● **RECORDS TO USE**
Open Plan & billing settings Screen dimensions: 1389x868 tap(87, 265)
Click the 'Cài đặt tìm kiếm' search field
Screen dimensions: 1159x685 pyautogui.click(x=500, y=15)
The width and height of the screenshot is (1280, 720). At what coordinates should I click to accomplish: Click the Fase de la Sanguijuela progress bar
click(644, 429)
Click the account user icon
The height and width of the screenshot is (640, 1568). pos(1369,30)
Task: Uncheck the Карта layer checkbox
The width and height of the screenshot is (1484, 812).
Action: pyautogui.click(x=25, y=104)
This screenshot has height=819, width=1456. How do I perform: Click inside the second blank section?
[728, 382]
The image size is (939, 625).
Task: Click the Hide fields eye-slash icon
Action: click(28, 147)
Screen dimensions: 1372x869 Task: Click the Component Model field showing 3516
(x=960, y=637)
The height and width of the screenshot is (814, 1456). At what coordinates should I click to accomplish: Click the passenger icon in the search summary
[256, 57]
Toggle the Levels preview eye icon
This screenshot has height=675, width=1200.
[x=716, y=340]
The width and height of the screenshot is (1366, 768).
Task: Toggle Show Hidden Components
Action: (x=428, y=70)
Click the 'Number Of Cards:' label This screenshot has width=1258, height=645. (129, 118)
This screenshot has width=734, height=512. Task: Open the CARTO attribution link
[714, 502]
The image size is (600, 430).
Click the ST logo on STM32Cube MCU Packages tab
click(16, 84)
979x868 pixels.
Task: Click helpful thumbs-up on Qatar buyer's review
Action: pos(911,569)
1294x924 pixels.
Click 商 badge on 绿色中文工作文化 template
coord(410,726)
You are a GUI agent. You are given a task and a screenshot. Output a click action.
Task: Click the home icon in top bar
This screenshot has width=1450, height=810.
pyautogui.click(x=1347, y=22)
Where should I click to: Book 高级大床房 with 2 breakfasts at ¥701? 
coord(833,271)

● **TASK**
Retype all of the records above exactly, line for line, with nothing changed.

● **THE COMPLETED TASK**
Open Plan & billing settings Screen dimensions: 1389x868 tap(87, 265)
Click the 'Cài đặt tìm kiếm' search field
Screen dimensions: 1159x685 pyautogui.click(x=500, y=15)
The width and height of the screenshot is (1280, 720). At what coordinates should I click to accomplish: Click the Fase de la Sanguijuela progress bar
click(644, 429)
Click the account user icon
The height and width of the screenshot is (640, 1568). pos(1369,30)
Task: Uncheck the Карта layer checkbox
The width and height of the screenshot is (1484, 812).
Action: pyautogui.click(x=25, y=104)
This screenshot has height=819, width=1456. How do I perform: Click inside the second blank section?
[728, 382]
The image size is (939, 625).
Task: Click the Hide fields eye-slash icon
Action: click(28, 147)
Screen dimensions: 1372x869 Task: Click the Component Model field showing 3516
(x=960, y=637)
The height and width of the screenshot is (814, 1456). At what coordinates should I click to accomplish: Click the passenger icon in the search summary
[256, 57]
Toggle the Levels preview eye icon
This screenshot has height=675, width=1200.
[x=716, y=340]
The width and height of the screenshot is (1366, 768).
Task: Toggle Show Hidden Components
Action: (x=428, y=70)
Click the 'Number Of Cards:' label This screenshot has width=1258, height=645. (129, 118)
This screenshot has width=734, height=512. Task: Open the CARTO attribution link
[714, 502]
The image size is (600, 430).
Click the ST logo on STM32Cube MCU Packages tab
click(16, 84)
979x868 pixels.
Task: Click helpful thumbs-up on Qatar buyer's review
Action: pos(911,569)
1294x924 pixels.
Click 商 badge on 绿色中文工作文化 template
coord(410,726)
You are a GUI agent. You are given a task and a screenshot. Output a click action.
Task: Click the home icon in top bar
This screenshot has width=1450, height=810.
pyautogui.click(x=1347, y=22)
Where should I click to: Book 高级大床房 with 2 breakfasts at ¥701? 
coord(833,271)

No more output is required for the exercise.